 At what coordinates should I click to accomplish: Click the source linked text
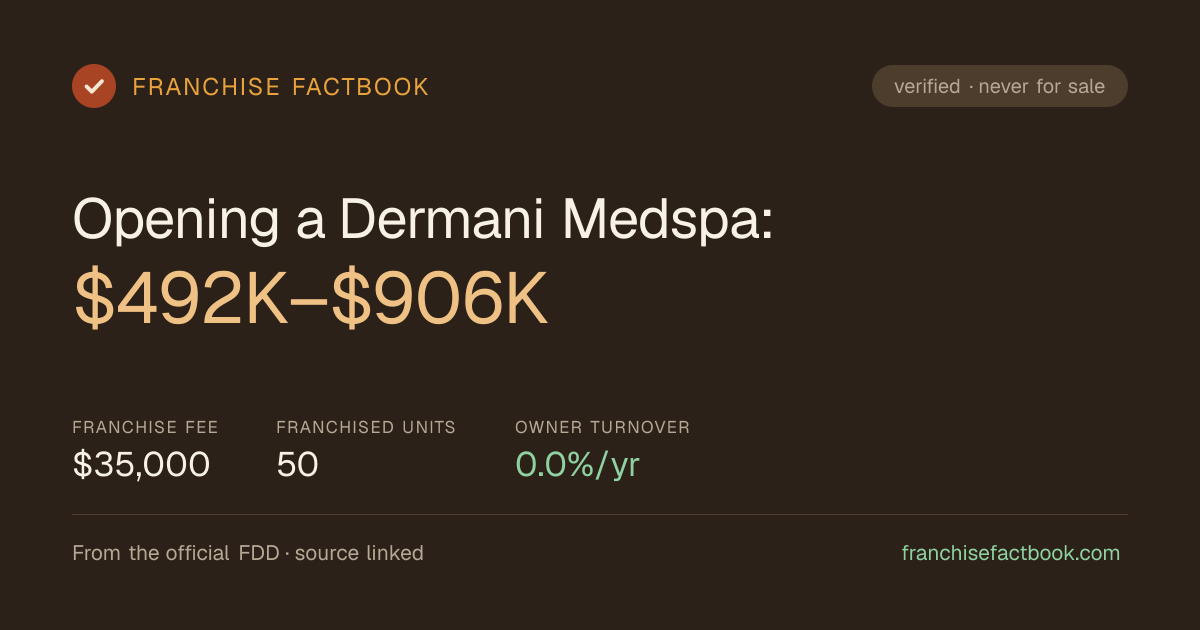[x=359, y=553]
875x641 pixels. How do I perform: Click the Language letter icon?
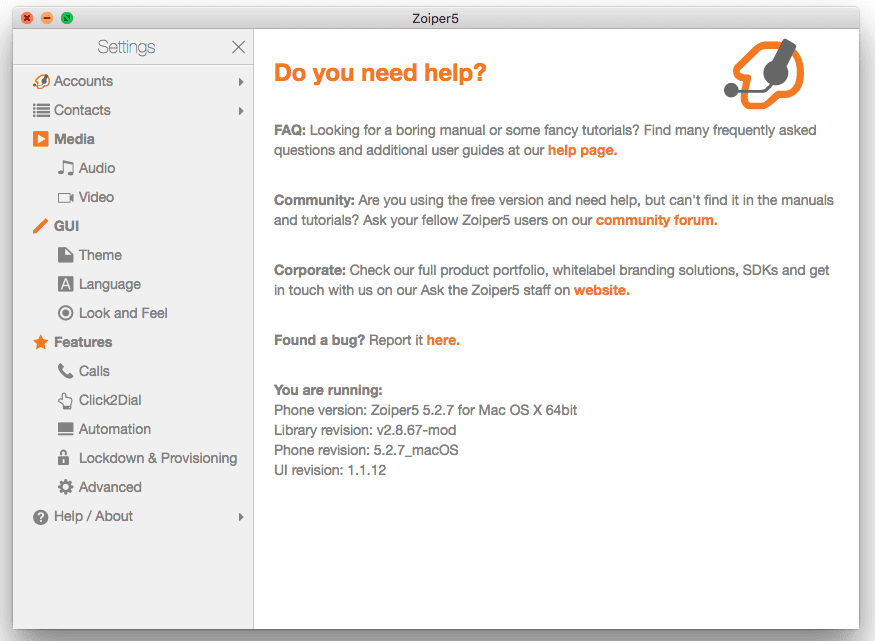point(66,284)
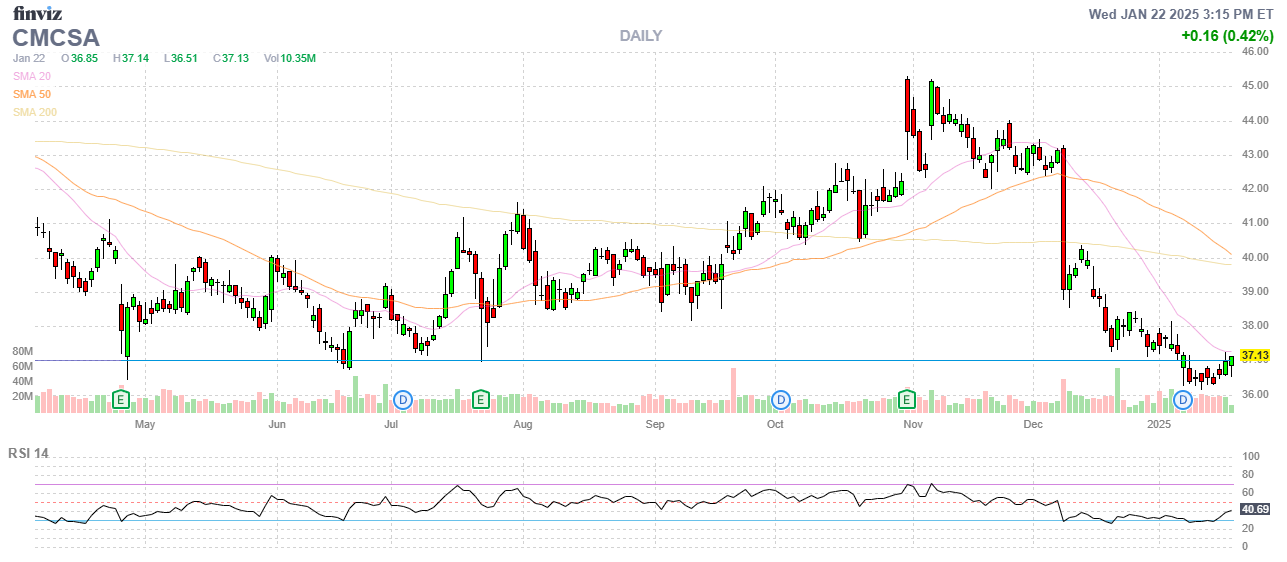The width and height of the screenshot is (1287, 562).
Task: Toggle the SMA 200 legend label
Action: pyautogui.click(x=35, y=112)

==

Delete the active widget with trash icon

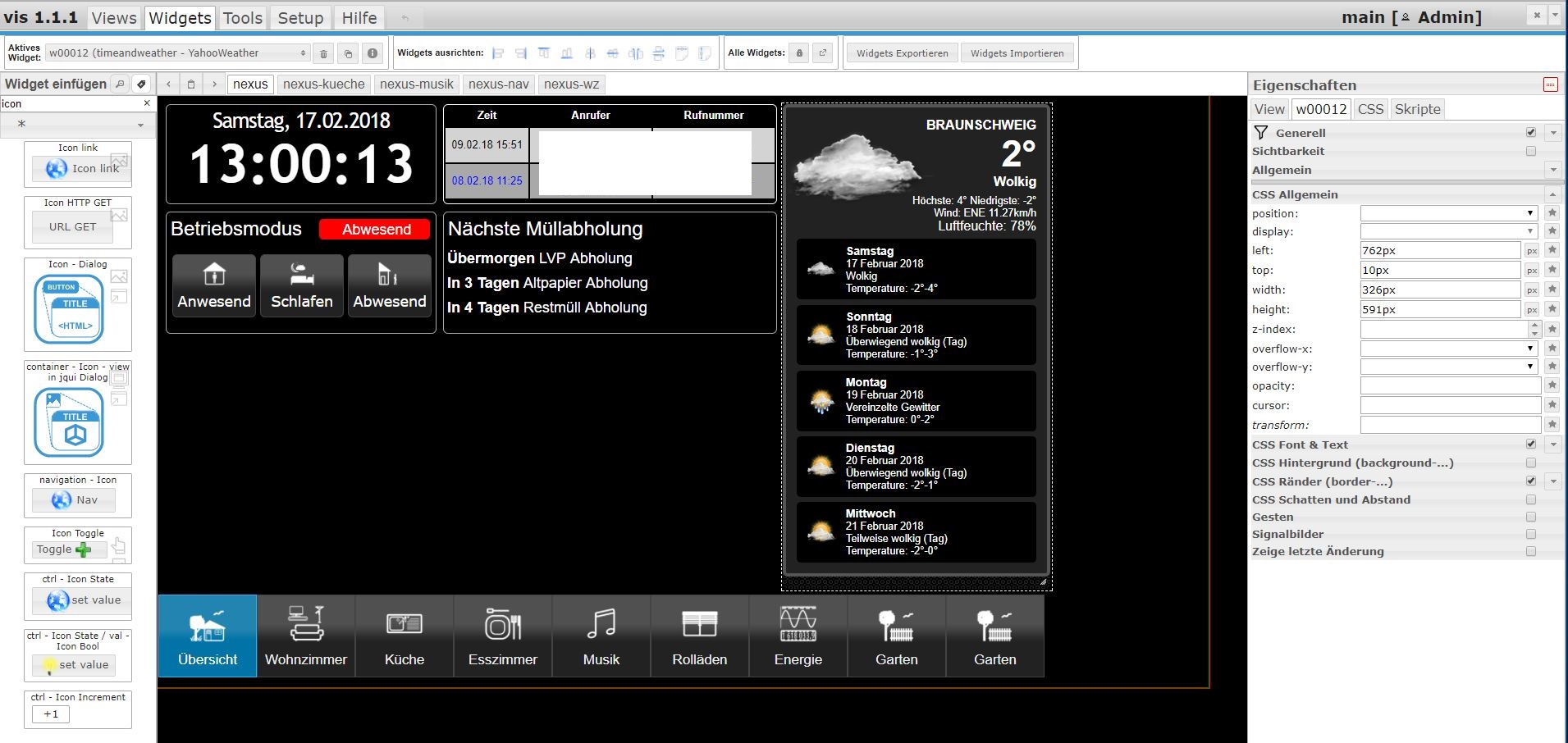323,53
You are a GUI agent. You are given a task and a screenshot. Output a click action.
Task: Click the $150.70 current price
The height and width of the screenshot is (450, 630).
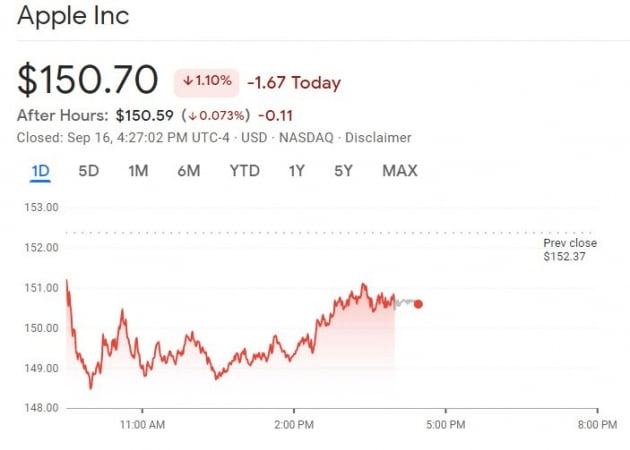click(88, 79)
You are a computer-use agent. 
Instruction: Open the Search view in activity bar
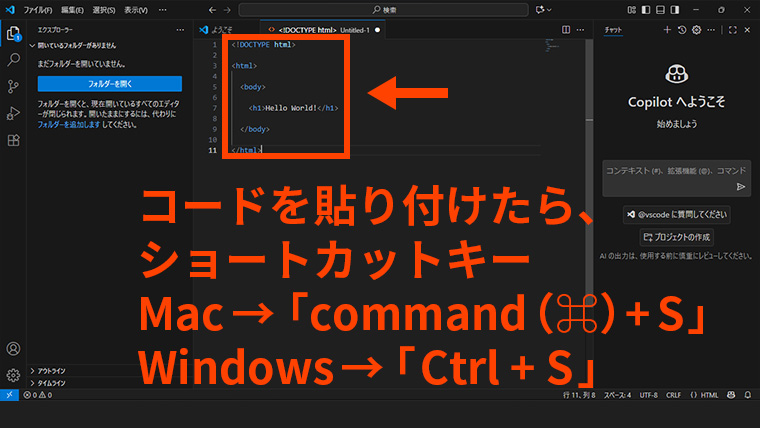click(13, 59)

● **Work task**
Scan the records for the string "agent". Copy each line in which it appears.

● **Response**
You are a GUI agent. You are given a task and a screenshot. Output a click action.
You are a computer-use agent. 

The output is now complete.